Trimming back the fine creeping texture stems in early spring allows for new growth during the growing season. You can also prune flowers when they die back at the end of summer. After that, wait until late fall to prune the woody stems of your plant.
How to Plant and Grow Red Creeping Thyme
Choose a sunny location where they can thrive. Although creeping thyme can tolerate some shade, peak flowering requires full sun i.e. 6+ hours of sunlight per day). Next, ensure that the soil drainage is great.
The soil can be made lighter by amending it with compost, leaf mold, or soil conditioner; sand can be added to clay soils.
How to Plant Red Creeping Thyme from Seed
Red creeping thyme grows quickly and has self-seeding characteristics. Once established outside, creeping thyme reproduces by self-seeding and keeps growing and enhancing the landscape.
Plant the red creeping thyme seeds directly in the ground after the last frost has passed, or sow the seeds indoors in trays filled with a high-quality potting mix before the six-week countdown to the end of frost season.
Since these seeds must have light to germinate, cover them with soil no deeper than 1/16 of an inch. Maintain temperatures between 65 and 75 degrees Fahrenheit and keep the soil moist but not wet.

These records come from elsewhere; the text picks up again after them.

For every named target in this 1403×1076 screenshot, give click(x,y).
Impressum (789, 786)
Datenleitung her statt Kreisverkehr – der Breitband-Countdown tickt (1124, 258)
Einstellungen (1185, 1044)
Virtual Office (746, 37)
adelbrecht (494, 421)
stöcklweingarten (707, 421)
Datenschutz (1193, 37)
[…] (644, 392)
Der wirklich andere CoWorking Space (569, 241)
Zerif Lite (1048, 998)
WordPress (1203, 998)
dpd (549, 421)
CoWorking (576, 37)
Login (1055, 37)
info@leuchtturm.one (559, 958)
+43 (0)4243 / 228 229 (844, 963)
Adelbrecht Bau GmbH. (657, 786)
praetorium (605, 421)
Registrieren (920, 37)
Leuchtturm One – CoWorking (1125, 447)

In 14 to 21 days, the seeds will sprout, and new growth will appear. Do ‘thinning’ by keeping only healthy seedlings and removing the weaker ones.
When the danger of frost has passed, transplant the seedlings into a large container or plant them directly in the garden once they have developed roots and grown in size.

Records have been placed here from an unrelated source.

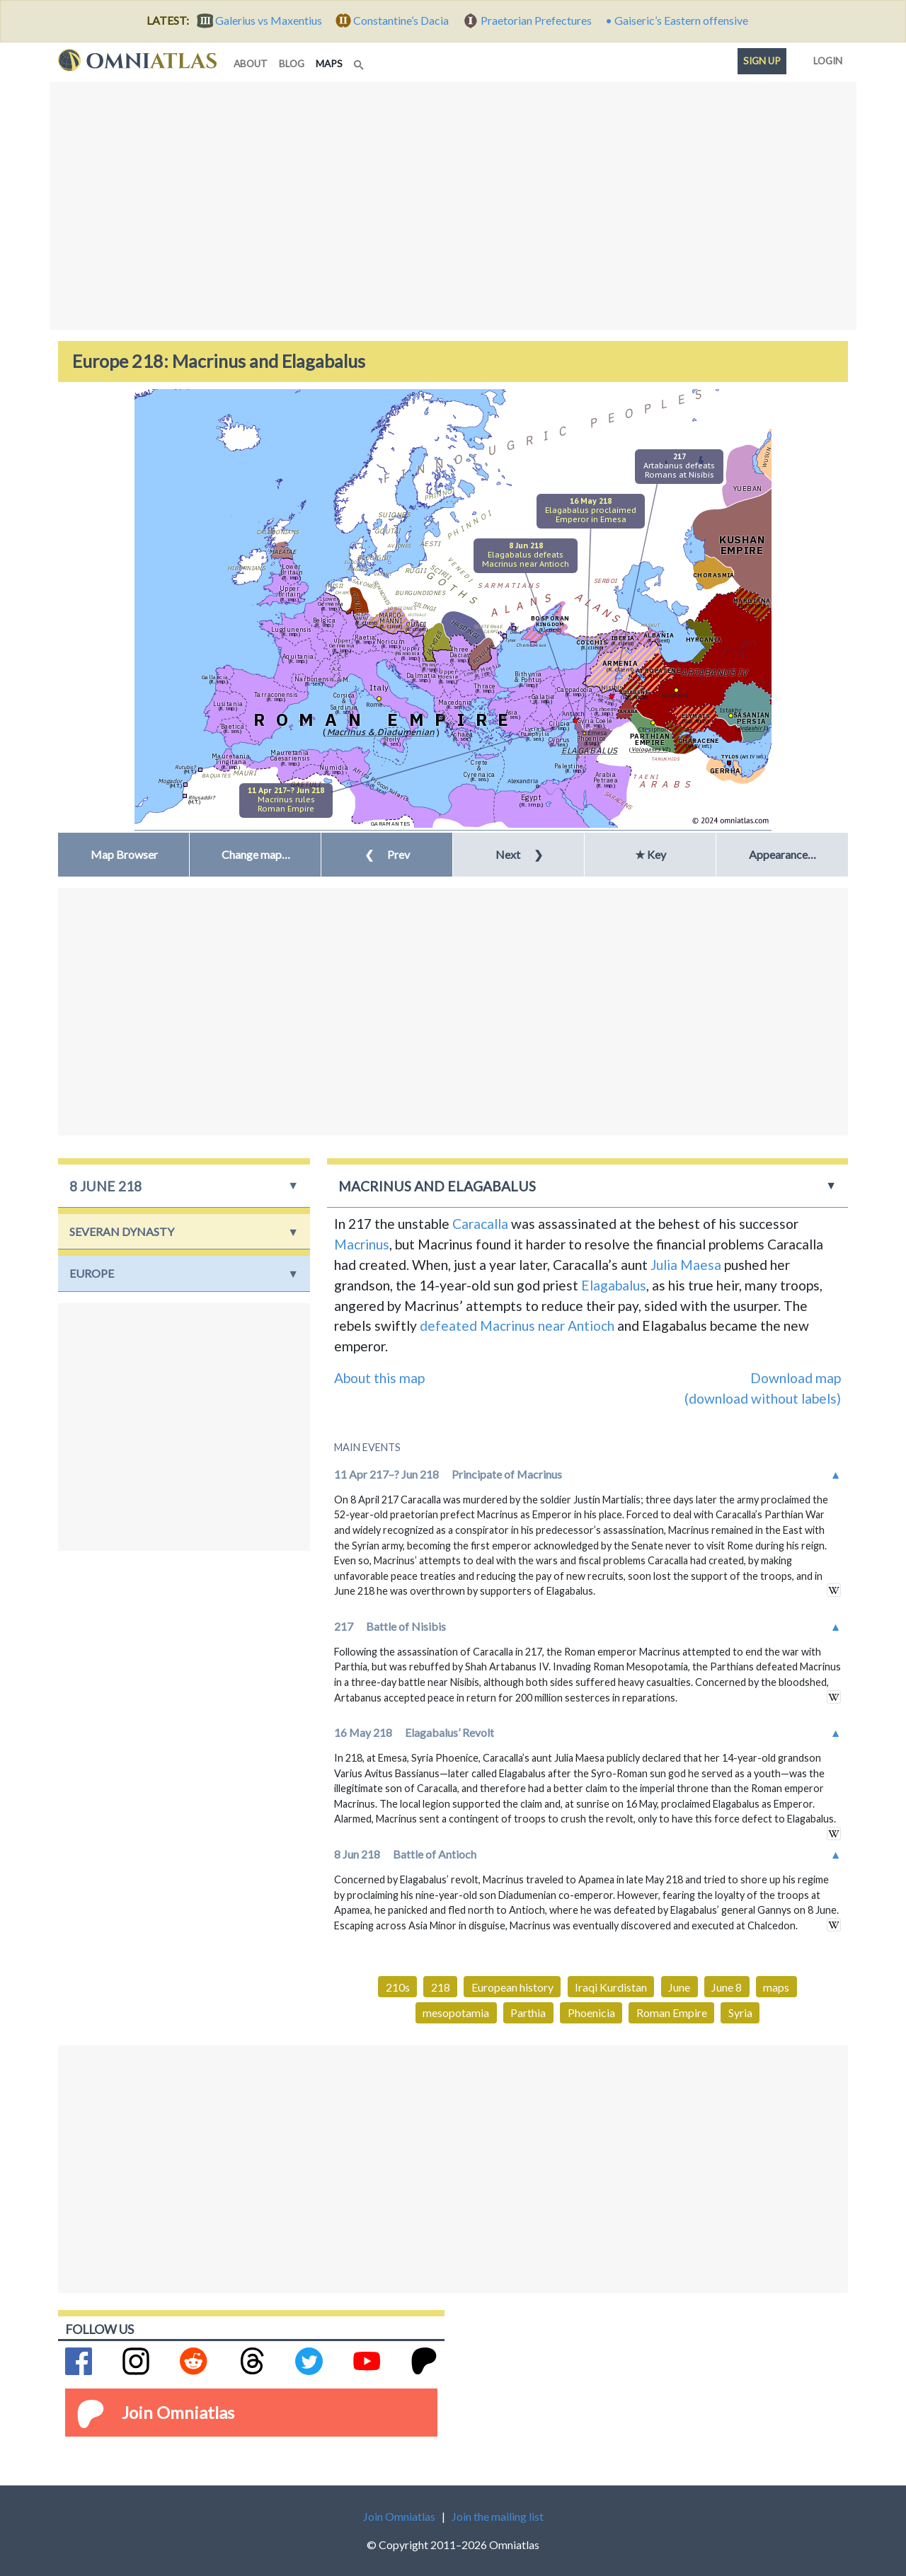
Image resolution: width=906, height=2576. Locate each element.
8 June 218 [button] (105, 1186)
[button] (255, 855)
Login (825, 58)
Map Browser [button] (124, 854)
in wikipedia (834, 1590)
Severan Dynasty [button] (121, 1231)
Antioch (573, 713)
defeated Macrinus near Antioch (517, 1325)
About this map (379, 1378)
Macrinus (361, 1244)
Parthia (528, 2012)
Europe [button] (91, 1273)
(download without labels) (762, 1398)
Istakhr (731, 710)
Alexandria (523, 781)
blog (291, 63)
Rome (374, 704)
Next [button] (519, 854)
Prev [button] (387, 854)
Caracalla (480, 1223)
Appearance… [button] (782, 854)
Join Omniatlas (178, 2412)
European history (512, 1987)
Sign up (762, 61)
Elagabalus (613, 1285)
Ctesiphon (653, 729)
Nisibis (612, 687)
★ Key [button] (650, 854)
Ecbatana (674, 695)
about (251, 63)
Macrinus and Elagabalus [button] (437, 1186)
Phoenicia (591, 2012)
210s (398, 1987)
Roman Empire (671, 2012)
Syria (740, 2012)
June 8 (726, 1987)
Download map (795, 1378)
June (679, 1987)
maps (332, 62)
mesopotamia (456, 2012)
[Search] (360, 61)
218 (440, 1987)
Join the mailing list (498, 2516)
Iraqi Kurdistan (611, 1987)
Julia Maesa (685, 1265)
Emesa (597, 733)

How to Propagate Red Creeping Thyme
Red creeping thyme can be propagated by stem cutting or division. Snip a few stems that are not in bloom, remove the lower leaves, and then put them in water on a windowsill to develop roots. Cuttings can be potted once some roots have emerged.
You can divide red creeping thyme as well. As the plants grow, you can gently pull out a root ball and divide it in half. Replant one half and replant or donate the other half. Remember to water deeply to assist the roots in recovering from stress.
It’s best to divide every few seasons in the spring or early fall. Plants may need to be divided sooner if they are initially spaced more closely together.
How to Grow Red Creeping Thyme in Containers
When planted in pots, red creeping thyme spreads its dense mat of foliage and tiny flowers along the soil. Small containers, such as coffee cups, are perfect for planting the red creeping thyme seeds. Lightly cover the seeds in soil.
Maintain proper lighting conditions for them and moisten the soil with a spray bottle. These tiny pots are perfect for placing on kitchen tables as the new growth appears in just 14-21 days. You can also put them in big pots and put them on windowsills or balconies.
Common Pests and Plant Diseases for Red Creeping Thyme
All types of thyme have natural antibacterial and antifungal properties that keep pests and diseases away. This makes it a great companion for other plants. The most important thing to keep an eye out for is root rot, which can occur if the soil does not drain well.
If you experience root rot, amend the soil by adding sand and other organic materials like compost or leaf mold. Then replant while keeping a close eye on the soil’s moisture content.
However, spider mites can be a problem for creeping thyme plants in hot, dry summer conditions. These pests can be effectively treated with insecticidal soap. Both spider mites and aphids can infest houseplants and can be killed with insecticidal soap.